GERMANY’S HIGHEST court ordered a return to the ballot box yesterday, dismissing the country’s electronic voting machines as out of keeping with the principle of fair and open elections.
The constitutional court ruled that using 1,800 voting machines from the Dutch firm Nedap in the 2005 general election breached German election law.
This states it should be possible to check election procedures and results “in a reliable fashion and without any particular specialist knowledge”.
Even with a print-out of votes, the court ruled the machines did not guarantee the control measures the law requires. Neither did the presentation of the results saved on a computer chip satisfy the “public control” function of vote-counting.
It shared the concern of the two complainants in election authorities’ “blind trust” in machines where software and hardware could theoretically be manipulated to alter an election result.
“We’re dealing with a complete control vacuum after the votes have been cast,” said Prof Wolfgang Löwner, for the complainants. As there was no evidence of serious errors or manipulation of the machines used by some two million voters in 2005, the court said the general election result remained valid.

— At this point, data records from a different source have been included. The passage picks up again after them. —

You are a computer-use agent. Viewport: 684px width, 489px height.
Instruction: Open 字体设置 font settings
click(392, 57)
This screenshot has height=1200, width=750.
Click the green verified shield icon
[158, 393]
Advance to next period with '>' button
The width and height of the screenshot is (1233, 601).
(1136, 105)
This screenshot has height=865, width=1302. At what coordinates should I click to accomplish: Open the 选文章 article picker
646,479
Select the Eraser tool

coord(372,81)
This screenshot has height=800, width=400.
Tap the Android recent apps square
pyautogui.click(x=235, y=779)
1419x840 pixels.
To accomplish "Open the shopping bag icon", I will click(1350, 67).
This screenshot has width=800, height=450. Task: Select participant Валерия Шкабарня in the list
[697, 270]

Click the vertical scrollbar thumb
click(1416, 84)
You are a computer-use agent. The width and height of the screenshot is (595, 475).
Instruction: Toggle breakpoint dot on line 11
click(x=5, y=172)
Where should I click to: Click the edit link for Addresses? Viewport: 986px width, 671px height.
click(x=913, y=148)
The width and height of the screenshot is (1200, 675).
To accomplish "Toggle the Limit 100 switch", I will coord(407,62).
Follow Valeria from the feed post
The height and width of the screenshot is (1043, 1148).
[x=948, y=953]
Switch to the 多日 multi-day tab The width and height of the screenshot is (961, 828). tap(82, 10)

The court made clear yesterday that it did not want to close the door to machine- or internet-voting and that its ruling was based on the current generation of voting machines.
“One could come to the conclusion from the ruling that the court is technophobic and misjudges the challenges and possibilities of the digital age,” said presiding judge Andreas Vosskuhle.
The ruling will complicate life for German authorities, facing state polls, European and federal elections. “The court has made clear the ability to recheck votes has priority over the ease or expedited final result,” said Bundestag president Norbert Lammert.